Could you write out everything from the first row down through the one containing "Select answer option", replacing "Favorites" with "Bookmarks" and leaving all else unchanged?

***** The input *****

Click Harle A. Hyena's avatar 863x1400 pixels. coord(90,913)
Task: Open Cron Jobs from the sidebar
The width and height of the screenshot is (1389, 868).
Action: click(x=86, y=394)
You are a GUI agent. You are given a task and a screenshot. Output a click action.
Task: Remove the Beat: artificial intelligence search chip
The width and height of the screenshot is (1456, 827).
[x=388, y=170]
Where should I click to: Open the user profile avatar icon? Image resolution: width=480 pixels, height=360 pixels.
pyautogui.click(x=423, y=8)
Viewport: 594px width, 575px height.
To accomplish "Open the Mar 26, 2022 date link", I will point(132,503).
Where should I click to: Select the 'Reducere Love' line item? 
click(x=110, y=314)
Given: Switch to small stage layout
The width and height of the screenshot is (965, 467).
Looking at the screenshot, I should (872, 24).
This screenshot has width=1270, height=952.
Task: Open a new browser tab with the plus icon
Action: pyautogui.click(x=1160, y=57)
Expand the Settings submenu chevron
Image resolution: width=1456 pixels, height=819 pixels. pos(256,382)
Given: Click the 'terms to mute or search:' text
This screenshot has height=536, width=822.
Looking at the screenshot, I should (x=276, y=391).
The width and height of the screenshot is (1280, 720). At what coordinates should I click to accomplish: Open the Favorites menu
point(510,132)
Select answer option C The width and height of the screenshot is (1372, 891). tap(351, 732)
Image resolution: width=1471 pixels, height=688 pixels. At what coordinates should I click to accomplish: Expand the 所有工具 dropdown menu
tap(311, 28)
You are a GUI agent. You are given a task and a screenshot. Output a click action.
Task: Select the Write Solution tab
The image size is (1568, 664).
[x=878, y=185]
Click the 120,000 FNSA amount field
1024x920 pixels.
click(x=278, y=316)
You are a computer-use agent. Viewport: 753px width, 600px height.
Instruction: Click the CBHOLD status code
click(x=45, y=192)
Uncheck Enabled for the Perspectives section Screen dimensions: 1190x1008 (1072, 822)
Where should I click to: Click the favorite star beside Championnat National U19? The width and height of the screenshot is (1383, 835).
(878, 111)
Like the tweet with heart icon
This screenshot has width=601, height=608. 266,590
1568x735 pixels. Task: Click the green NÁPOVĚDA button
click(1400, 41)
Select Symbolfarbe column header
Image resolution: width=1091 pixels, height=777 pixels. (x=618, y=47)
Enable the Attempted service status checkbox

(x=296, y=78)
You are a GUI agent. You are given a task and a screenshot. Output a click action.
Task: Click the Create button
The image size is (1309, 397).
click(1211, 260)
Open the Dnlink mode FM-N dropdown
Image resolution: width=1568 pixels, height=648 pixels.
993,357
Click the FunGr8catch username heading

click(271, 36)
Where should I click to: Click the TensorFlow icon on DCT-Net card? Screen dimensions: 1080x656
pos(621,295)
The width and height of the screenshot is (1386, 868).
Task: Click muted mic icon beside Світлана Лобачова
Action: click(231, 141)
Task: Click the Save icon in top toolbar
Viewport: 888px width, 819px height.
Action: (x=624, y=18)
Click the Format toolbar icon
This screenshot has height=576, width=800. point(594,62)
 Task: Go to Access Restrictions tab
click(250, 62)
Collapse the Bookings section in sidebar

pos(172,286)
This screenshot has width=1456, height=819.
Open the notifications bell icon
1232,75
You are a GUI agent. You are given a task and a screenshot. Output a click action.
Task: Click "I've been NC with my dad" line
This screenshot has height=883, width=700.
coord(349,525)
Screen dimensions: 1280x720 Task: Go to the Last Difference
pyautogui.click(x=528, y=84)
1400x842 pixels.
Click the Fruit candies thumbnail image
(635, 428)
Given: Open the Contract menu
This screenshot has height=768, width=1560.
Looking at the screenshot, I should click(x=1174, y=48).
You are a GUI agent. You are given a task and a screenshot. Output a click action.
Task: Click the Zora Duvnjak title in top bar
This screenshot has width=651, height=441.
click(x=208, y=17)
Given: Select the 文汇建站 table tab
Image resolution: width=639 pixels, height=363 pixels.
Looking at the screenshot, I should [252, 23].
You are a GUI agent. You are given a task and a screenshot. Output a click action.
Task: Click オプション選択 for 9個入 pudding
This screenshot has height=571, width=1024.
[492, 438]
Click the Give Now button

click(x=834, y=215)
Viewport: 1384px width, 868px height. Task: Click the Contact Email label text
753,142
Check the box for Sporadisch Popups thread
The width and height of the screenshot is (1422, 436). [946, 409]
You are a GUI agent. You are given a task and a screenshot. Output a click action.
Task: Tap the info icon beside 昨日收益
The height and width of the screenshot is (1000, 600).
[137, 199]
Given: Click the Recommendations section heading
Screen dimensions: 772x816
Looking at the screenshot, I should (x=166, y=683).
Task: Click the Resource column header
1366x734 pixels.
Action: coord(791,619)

*****

The response
Click Harle A. Hyena's avatar 863x1400 pixels. coord(90,913)
Task: Open Cron Jobs from the sidebar
The width and height of the screenshot is (1389, 868).
Action: click(x=86, y=394)
You are a GUI agent. You are given a task and a screenshot. Output a click action.
Task: Remove the Beat: artificial intelligence search chip
The width and height of the screenshot is (1456, 827).
[x=388, y=170]
Where should I click to: Open the user profile avatar icon? Image resolution: width=480 pixels, height=360 pixels.
pyautogui.click(x=423, y=8)
Viewport: 594px width, 575px height.
To accomplish "Open the Mar 26, 2022 date link", I will point(132,503).
Where should I click to: Select the 'Reducere Love' line item? 
click(x=110, y=314)
Given: Switch to small stage layout
The width and height of the screenshot is (965, 467).
Looking at the screenshot, I should (872, 24).
This screenshot has width=1270, height=952.
Task: Open a new browser tab with the plus icon
Action: pyautogui.click(x=1160, y=57)
Expand the Settings submenu chevron
Image resolution: width=1456 pixels, height=819 pixels. pos(256,382)
Given: Click the 'terms to mute or search:' text
This screenshot has height=536, width=822.
Looking at the screenshot, I should (x=276, y=391).
The width and height of the screenshot is (1280, 720). At what coordinates should I click to accomplish: Open the Bookmarks menu
point(510,132)
Select answer option C The width and height of the screenshot is (1372, 891). tap(351, 732)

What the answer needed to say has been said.